East Asian integration has been mainly an informal “market-driven” process with weak institutions. The proliferation of global and regional risks requires a much more intensive approach, but it is unlikely that countries in the region would move towards a European Union-style model with more active institutions and shared political power. But for the preferred “bottom-up” integration to deepen, led by business and civil society, political leaders must resolve historical enmities that could hamper closer cooperation.
“We must look at the big picture and not let the baggage of history deter us.”

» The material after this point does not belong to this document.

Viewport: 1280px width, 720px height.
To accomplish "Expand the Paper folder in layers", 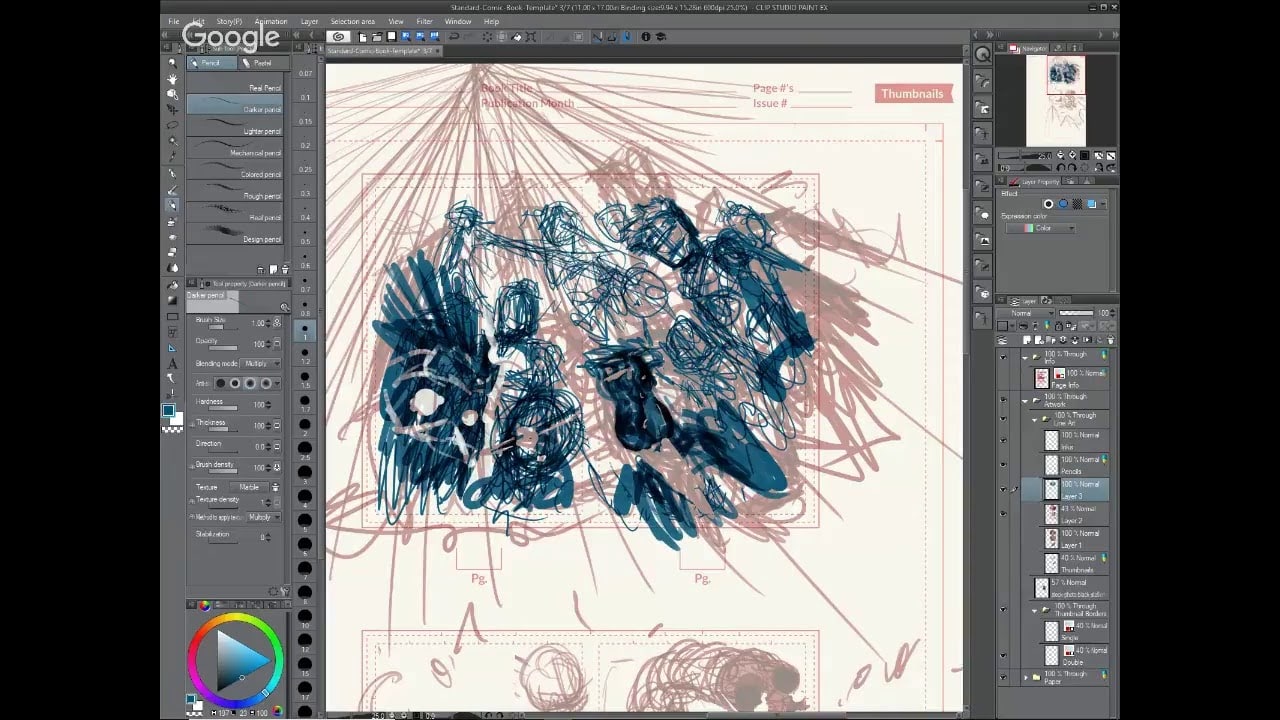I will point(1025,677).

- Najib Tun Razak, Deputy Prime Minister of Malaysia
“We should make an effort to better understand each other’s history and customs to increase mutual understanding. If we hang on to the past, we are only impeding each other’s progress.”
- Yun Jong-Yong, Vice-Chairman and Chief Executive Officer, Samsung Electronics, Republic of Korea; Co-Chair of the World Economic Forum on East Asia
Whenever East Asian leaders gather to talk about regional integration, the European Union model invariably comes up in the discussion. A single market with a single currency – at least for a good part of it; common policies and standards; centralized administrative and legislative institutions though without the fusion of ultimate political power and sovereignty. This is not what Asians want, so the accepted wisdom goes.
Asia’s integration gambits have been lowest-common-denominator efforts supported by weak institutions. Perfunctory ministerial meetings and summits have driven the process. As in ASEAN, the stress has been on cooperation, abstract goals such as peace and amity, and “non-intervention”, any hint of “Community” building dismissed as premature.
At the World Economic Forum on East Asia, participants challenged that traditional passivity. Could the region aspire to something more? To be sure, forging a common Asian or even East Asian identity would be as difficult if not more so than for other regions. Europe took decades to get where it is today. And even then, attempts to create a constitutional underpinning for the European Union have stalled, revealing how many young Europeans now value their national identities over a regional one.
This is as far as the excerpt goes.